# [Aim of the task]
Line by line, retype the material below exactly, from its first line up to and including the one holding "Click the tray".

####

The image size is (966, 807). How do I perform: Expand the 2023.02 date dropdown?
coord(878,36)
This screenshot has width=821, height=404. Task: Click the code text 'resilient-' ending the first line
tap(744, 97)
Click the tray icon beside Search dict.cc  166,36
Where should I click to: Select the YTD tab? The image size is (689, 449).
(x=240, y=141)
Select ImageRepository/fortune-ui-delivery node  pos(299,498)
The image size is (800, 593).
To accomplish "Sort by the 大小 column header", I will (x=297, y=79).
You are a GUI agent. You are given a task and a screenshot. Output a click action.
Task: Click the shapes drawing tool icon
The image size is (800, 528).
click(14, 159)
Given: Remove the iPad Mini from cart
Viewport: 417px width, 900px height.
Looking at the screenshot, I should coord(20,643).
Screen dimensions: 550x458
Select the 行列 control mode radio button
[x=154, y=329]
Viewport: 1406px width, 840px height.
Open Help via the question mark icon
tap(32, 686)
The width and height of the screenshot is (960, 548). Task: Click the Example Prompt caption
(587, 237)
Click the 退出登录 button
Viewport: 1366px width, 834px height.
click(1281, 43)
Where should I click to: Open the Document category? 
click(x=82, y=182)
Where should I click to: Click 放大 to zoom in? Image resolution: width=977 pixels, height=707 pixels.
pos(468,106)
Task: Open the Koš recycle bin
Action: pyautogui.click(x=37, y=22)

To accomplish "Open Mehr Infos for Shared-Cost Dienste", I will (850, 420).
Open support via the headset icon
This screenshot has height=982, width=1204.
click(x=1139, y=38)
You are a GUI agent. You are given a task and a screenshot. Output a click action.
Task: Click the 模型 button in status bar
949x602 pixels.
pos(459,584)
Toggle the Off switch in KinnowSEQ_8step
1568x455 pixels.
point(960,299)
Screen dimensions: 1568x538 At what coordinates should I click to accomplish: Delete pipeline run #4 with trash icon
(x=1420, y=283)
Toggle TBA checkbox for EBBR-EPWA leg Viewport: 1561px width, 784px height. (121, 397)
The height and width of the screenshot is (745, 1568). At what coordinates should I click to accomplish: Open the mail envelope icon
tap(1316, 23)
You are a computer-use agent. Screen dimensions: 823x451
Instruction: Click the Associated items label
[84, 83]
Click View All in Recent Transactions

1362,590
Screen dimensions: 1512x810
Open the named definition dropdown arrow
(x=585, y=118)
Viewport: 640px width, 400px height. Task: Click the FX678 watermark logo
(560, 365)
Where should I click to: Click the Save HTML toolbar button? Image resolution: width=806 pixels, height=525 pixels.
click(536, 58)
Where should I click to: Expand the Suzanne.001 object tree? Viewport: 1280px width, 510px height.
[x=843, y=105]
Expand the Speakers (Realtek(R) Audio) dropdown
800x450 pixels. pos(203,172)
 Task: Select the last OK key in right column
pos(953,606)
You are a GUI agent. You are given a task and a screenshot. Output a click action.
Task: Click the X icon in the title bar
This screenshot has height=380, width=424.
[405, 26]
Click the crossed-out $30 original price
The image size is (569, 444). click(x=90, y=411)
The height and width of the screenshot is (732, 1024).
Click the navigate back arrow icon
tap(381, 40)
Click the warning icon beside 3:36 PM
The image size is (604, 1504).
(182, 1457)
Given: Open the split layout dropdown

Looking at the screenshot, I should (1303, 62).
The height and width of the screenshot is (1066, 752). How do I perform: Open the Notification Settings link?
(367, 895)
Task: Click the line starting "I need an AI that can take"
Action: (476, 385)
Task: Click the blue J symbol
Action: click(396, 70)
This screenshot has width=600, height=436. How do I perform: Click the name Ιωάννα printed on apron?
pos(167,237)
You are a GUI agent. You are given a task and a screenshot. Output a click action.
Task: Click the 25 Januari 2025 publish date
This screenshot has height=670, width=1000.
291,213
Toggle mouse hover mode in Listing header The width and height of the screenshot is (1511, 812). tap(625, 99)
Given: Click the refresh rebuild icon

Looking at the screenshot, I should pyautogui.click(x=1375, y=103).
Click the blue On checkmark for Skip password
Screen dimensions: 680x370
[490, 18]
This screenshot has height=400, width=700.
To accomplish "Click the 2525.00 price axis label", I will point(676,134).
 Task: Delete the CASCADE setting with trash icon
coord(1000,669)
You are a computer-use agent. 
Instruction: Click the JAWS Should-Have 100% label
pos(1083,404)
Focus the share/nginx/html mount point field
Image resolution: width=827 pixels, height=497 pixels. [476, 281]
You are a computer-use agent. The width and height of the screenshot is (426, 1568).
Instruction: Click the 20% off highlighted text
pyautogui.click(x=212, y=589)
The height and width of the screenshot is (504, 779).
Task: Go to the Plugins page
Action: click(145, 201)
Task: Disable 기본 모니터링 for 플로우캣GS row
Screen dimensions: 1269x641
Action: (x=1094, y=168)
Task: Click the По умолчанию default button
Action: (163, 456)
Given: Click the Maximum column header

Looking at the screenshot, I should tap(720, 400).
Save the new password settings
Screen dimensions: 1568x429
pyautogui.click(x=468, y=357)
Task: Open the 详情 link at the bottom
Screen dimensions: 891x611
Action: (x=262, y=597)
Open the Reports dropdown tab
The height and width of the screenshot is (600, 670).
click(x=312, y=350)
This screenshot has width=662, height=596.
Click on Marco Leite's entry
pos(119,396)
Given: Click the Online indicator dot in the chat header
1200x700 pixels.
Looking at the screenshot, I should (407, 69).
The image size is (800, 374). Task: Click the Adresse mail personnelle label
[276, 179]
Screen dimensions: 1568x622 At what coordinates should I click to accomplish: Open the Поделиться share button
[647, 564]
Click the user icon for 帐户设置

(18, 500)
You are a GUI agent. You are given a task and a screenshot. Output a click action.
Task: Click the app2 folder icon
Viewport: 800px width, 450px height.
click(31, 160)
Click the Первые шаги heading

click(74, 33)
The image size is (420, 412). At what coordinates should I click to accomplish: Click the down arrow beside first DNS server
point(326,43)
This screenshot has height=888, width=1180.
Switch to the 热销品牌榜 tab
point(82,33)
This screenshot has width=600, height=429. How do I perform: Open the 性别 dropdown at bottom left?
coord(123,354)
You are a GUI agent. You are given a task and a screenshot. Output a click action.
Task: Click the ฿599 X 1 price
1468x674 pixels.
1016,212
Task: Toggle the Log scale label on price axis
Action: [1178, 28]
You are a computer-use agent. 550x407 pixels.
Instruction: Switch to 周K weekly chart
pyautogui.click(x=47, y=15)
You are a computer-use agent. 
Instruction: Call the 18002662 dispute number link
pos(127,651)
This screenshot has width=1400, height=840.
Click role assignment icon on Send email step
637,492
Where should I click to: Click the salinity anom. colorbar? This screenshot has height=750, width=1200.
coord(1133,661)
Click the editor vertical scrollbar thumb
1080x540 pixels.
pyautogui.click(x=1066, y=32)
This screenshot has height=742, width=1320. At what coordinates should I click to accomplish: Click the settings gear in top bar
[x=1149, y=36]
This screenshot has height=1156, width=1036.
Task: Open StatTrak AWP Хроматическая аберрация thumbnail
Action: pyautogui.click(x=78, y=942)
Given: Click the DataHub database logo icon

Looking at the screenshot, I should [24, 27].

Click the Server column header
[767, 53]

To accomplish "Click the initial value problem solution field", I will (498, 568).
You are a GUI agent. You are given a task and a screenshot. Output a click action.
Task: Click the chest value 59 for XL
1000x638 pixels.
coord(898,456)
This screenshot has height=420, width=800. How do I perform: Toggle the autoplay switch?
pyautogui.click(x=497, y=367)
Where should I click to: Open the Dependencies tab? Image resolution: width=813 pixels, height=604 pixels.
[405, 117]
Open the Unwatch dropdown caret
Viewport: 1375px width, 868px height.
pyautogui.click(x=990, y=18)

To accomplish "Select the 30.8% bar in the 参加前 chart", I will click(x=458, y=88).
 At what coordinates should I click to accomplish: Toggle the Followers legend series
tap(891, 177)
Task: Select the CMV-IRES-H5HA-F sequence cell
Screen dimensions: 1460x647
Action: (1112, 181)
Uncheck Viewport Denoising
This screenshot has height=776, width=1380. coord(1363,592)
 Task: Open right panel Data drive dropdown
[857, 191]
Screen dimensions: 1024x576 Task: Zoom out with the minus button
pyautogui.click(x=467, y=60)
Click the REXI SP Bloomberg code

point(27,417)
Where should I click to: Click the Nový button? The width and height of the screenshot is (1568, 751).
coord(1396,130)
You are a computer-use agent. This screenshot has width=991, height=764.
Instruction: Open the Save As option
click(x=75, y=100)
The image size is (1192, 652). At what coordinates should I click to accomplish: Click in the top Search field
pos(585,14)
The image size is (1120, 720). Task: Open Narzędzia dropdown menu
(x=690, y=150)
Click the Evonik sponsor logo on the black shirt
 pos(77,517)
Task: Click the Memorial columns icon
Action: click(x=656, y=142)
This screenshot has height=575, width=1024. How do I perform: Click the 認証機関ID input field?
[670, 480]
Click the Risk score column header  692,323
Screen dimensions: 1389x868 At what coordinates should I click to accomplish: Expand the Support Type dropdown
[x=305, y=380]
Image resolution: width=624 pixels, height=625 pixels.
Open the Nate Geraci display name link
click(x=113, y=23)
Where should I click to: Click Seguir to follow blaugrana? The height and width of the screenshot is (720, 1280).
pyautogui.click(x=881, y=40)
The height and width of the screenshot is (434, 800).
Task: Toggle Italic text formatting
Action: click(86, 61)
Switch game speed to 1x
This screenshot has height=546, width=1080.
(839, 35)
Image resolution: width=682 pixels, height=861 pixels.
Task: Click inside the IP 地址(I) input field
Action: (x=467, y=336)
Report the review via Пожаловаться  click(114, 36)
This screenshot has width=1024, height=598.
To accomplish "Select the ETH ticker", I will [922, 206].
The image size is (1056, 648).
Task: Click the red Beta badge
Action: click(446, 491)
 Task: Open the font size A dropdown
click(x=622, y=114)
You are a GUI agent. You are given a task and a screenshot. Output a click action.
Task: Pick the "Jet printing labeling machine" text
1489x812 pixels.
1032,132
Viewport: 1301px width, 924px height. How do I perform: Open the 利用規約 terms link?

####

# [The completed task]
The image size is (966, 807). How do I perform: Expand the 2023.02 date dropdown?
coord(878,36)
This screenshot has width=821, height=404. Task: Click the code text 'resilient-' ending the first line
tap(744, 97)
Click the tray icon beside Search dict.cc  166,36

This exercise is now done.